One play into Saturday's 21-16 preseason loss to the Philadelphia Eagles, Steelers' running back Chris Fuamatu-Ma'afala was walking off the field holding his left hamstring.

He should have just kept on walking to the tunnel. Fuamatu-Ma'afala, the Steelers' oft-injured backup running back, might find this injury is the one that finally pushes him out of the team's plans as second-year running back Verron Haynes showed why the team shifted him over from fullback. Haynes ripped up the Eagles every time he touched the ball, running the ball eight times for 36 yards and catching five passes for another 56 yards, showing very good hands and nice open field moves.

Fuamatu-Ma'afala, meanwhile, showed why he no longer deserves a spot on this team.

© The Steelers' continuing offensive line problems left quarterback Tommy Maddox very uncomfortable in the pocket while under constant duress by a blitz-happy Philadelphia defense.
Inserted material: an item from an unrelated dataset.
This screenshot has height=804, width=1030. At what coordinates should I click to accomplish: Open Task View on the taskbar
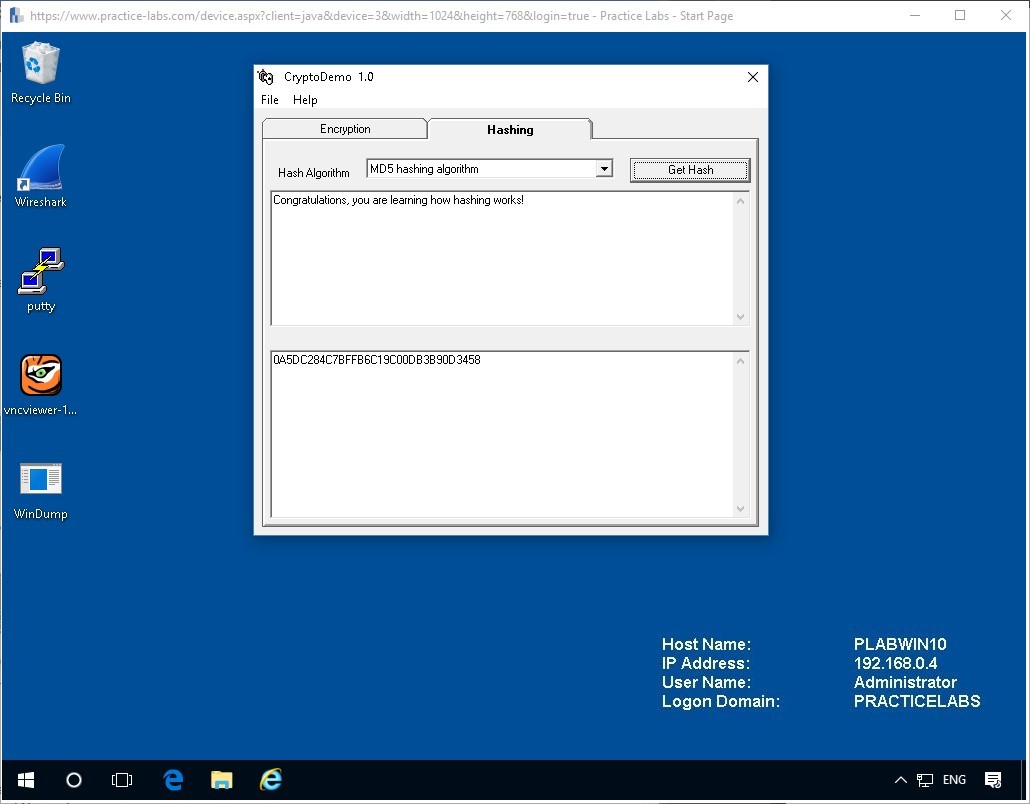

Maddox was sacked only once during the four drives he led Saturday night, but he threw off his back foot several times and did not complete his first pass until there was 7:20 left in the second quarter.

Maddox, however, said after the game he welcomes teams to continue to blitz him. "That leaves Plaxico (Burress) and Hines (Ward) one-on-one out there and gives us a chance for a big play," Maddox said. "I'll take a few hits for those opportunities."

© After a tough first week, Ike Taylor showed very good burst on a 55-yard kickoff return at the end of the first half. Taylor doesn't have very good hands, but he worked hard on that at practice this week. His speed can't be ignored.

© We had a Hank Poteat sighting Saturday night. Poteat showed some of the punt return moves he displayed as a rookie a few years ago on a long return that was called back because of a penalty on rookie Alonzo Jackson.

Too bad Poteat hasn't done more of that during his career. The Steelers have enough guys who can make things happen in the return game now. Poteat still can't cover anyone and is history.

© Get used to the nickel defense, because it's going to be the team's primary weapon to combat teams who try to spread the Steelers out. Kendrell Bell still isn't comfortable lining up at defensive end in the dime and he can get pressure up the middle in the dime. James Farrior is good enough in coverage to make it work. It just needs some more seasoning.

© It's too bad Tim Levcik hurt his knee a couple of weeks ago. He really could have beaten out Brian St. Pierre for the third quarterback spot had he shown anything. St. Pierre just doesn't look like an NFL quarterback.

© Dante Brown didn't help his cause by losing a fumble in the third quarter with the Steelers driving. Brown had 31 yards on eight carries, but showed a lack of knowledge about NFL rules when he fell down catching a pass from Charlie Batch and got up slowly, apparently thinking he was down. Philadelphia's Roderick Hood (why not Robin Hood?) came up and drilled Brown. Welcome to the NFL, rookie!

© Chad Scott was twice penalized for pass interference and deserved both penalties. But from my perch, Chidi Iwuoma's pass interference penalty in the second quarter in the end zone, when Eagles wide receiver Billy McMullen appeared to grab Iwuoma's shoulders, was a horrible call. Iwuoma appeared to have good coverage on the play.

© In addition to Fuamatu-Ma'afala, tight end Jerame Tuman left the game with a strained groin. Just thought you'd want to know.

© If I see one more pass play to Chris Doering this season, it will be too many. Doering caught five passes for 46 yards and was the intended target of about five more balls. Some have said the Steelers won't keep four tight ends this year. But at one point in the second half, the Steelers had two tight ends, Doering, fullback J.T. Wall, and a running back as their only offensive weapons on the field. It looked like a three tight end offense. I've seen more speed in a retirement village.

© If Randle El's catch in the end zone isn't a touchdown, I don't know what is. I don't care if the ball moved when he landed on the ground 10 feet out of bounds; he had control with both feet down in the end zone. It's a simple game.